A sister who watched over me

My sister and I shared a childhood filled with privilege, sorrow and loss. We went to the same K-12 school(which she loved) and summer camp ( which she hated). We danced in our living room to Herb Alpert’s Tijuana Brass. We played recorder duets. We shared the third floor of our Brownstone – she had the garden view, I had the street and The Barbizon. We travelled and went to museums and shows. We knew all the words to every Flanders & Swann album and all The Gilbert & Sullivan operettas. We sang in the church choir together, but we were as different as night and day. She wanted to stay home and read. I wanted to go outside and look for birds and see what was growing. She played the guitar, I played the piano. She was serious and studious. I was silly with a nervous giggle. She created works of art, I colored outside the lines.

She was seriously brilliant. Four years older than I was , but six years ahead of me in school. She had a November birthday, so she was young for her class and then she skipped her senior year of high school and went to college at 16 with a perfect SAT score and moved to England. I stayed close to home.

She was always Mary in the Christmas Nativity, beautiful and serene, her hair so long she could sit on it. I was a shepherd in a burlap costume, with self trimmed bangs, pulling up my socks and being shushed by the pageant director. She taught me sign language to keep me occupied in the choir stalls.

I was an annoying little sister. Constantly peppering her with questions and seeking her company. I had the advantage of youth and resiliency. I never really knew or could remember, the parents we lost. I had snap shots. She had full length movies. The toll on her psyche was much harder to bear than mine.

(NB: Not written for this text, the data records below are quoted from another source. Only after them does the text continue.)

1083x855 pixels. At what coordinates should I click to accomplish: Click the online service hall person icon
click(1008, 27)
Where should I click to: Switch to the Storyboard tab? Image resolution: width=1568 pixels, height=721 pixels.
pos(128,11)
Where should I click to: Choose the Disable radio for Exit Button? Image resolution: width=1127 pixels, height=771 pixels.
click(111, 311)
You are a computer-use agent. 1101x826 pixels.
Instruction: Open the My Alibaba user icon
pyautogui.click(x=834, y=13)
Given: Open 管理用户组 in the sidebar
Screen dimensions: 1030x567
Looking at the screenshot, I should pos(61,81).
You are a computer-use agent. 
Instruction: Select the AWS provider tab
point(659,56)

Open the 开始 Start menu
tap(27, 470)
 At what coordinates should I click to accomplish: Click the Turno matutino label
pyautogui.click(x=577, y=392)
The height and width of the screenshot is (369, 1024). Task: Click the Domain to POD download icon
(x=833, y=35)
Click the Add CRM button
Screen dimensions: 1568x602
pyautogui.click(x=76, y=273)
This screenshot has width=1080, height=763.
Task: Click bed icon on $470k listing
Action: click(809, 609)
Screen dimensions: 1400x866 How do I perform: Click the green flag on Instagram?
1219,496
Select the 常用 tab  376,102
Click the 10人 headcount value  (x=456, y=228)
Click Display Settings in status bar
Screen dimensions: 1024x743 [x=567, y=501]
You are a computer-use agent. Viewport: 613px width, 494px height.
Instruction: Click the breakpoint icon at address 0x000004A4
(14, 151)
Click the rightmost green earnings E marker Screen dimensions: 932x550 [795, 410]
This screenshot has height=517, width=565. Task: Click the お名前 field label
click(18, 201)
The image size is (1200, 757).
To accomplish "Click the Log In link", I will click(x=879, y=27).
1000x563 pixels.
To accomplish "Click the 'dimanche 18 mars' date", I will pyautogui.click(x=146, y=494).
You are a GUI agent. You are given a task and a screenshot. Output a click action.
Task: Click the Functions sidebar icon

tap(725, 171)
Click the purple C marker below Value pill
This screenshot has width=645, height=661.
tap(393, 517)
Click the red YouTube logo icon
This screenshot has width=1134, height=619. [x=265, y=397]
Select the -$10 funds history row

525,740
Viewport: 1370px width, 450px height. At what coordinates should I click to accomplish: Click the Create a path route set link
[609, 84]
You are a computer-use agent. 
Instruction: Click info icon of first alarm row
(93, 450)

She slammed a lot of doors in my face on her search for peace and quiet. Often on our way to school or church, she was so irritated to have me tagging along, we would walk uptown on opposite sides of Madison Ave, screaming at each other across the street, turning the heads of our fellow pedestrians, the way that only city sisters who love each other can do:)

As an adult, she became an episcopal priest. I stopped going to church. She was usually late and did things at the last moment. I liked to be early and plan in advance. She listened to Gregorian chants while I turned up James Taylor and Carly Simon. She read patristics, the early church fathers written in Ancient Greek and received a PhD from Oxford. I read Victoria Holt and Daphne Du Maurier. I could go on and on.

We found common ground in the summers, taking our children to the beach and blueberry picking. We made a meal out of drink and talk time, we knit and played with watercolors. We shared the long goodbye of caring for our stepmother as Alzheimer’s eroded her memory. We each survived multiple surgeries. We emailed, texted and talked on the phone. We played Words with Friends. We read Louise Penny, Roz Chast, Motherless daughters and all the Mapp and Lucia books. We watched The Crown, Doc Martin,and Downton Abbey. We shared New Yorker stories and cartoons and Metropolitan Diary clippings. She checked on me during hurricanes and blizzards.

Despite all our differences we shared an atypical family history. While it often was embarrassing to tell people about our parents- were sort of proud of our orphaned heritage, the survivors that we were, and eventually it became our badge of honor. For the longest time she was the only other person I knew without parents. She was the only one who had been where I had been. She knew all my faults and fears and loved me anyway. I don’t know what I would have done without her. Now there is a void.

I was lucky to have her as a sister for as long as I did. We forged decades of happy memories in spite of our loss. As the word of her death spreads and old classmates are reaching out, I want to dial her number and let her know who called.

She had had the first vaccine shot and was looking forward to being able to travel to hold her first grandchild, who was born in August. This is what breaks my heart the most – All that joy that will be missed.

Like so many families who have lost a family member during this pandemic, all we can do now is cherish her memory, smile and let it live on.

Thank you, Lydia, for being my sister.